When a line below contains the string "will", show that line.

[Saved entries]
=-=-=-=-=

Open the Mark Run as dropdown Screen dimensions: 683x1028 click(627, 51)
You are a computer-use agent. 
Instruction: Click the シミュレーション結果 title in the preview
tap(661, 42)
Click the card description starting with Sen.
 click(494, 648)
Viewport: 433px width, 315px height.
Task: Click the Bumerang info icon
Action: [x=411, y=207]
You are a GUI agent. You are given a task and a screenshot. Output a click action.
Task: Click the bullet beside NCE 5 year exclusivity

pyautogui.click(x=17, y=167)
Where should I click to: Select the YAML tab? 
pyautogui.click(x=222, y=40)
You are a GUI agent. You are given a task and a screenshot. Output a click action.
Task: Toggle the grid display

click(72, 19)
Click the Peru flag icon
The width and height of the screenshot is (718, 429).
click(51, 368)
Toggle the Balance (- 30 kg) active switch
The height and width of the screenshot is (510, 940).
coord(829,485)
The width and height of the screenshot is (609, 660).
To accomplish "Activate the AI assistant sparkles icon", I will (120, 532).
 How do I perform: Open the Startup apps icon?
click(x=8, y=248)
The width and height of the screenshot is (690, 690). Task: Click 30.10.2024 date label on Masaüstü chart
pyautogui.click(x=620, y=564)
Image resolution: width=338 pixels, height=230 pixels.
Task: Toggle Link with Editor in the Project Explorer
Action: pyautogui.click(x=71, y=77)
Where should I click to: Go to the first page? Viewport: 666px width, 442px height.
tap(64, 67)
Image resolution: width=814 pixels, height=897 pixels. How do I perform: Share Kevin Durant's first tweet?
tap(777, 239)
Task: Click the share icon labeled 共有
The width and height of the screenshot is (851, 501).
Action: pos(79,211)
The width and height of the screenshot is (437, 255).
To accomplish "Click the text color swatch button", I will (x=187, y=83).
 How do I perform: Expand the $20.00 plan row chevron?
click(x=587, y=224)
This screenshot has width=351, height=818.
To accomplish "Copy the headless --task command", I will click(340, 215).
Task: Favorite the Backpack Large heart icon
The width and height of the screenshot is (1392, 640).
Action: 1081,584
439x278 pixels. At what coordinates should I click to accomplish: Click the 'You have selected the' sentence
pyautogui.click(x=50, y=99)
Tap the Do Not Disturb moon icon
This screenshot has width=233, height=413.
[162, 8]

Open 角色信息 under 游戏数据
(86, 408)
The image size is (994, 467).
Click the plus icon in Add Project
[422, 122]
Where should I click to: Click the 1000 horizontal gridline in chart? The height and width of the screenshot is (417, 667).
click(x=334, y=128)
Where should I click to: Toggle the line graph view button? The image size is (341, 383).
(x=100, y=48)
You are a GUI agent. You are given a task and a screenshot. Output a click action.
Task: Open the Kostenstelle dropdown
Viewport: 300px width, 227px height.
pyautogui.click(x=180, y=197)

=-=-=-=-=

Exercise result ->
To accomplish "Activate the AI assistant sparkles icon", I will (120, 532).
To accomplish "Click the text color swatch button", I will (x=187, y=83).
To accomplish "Copy the headless --task command", I will click(340, 215).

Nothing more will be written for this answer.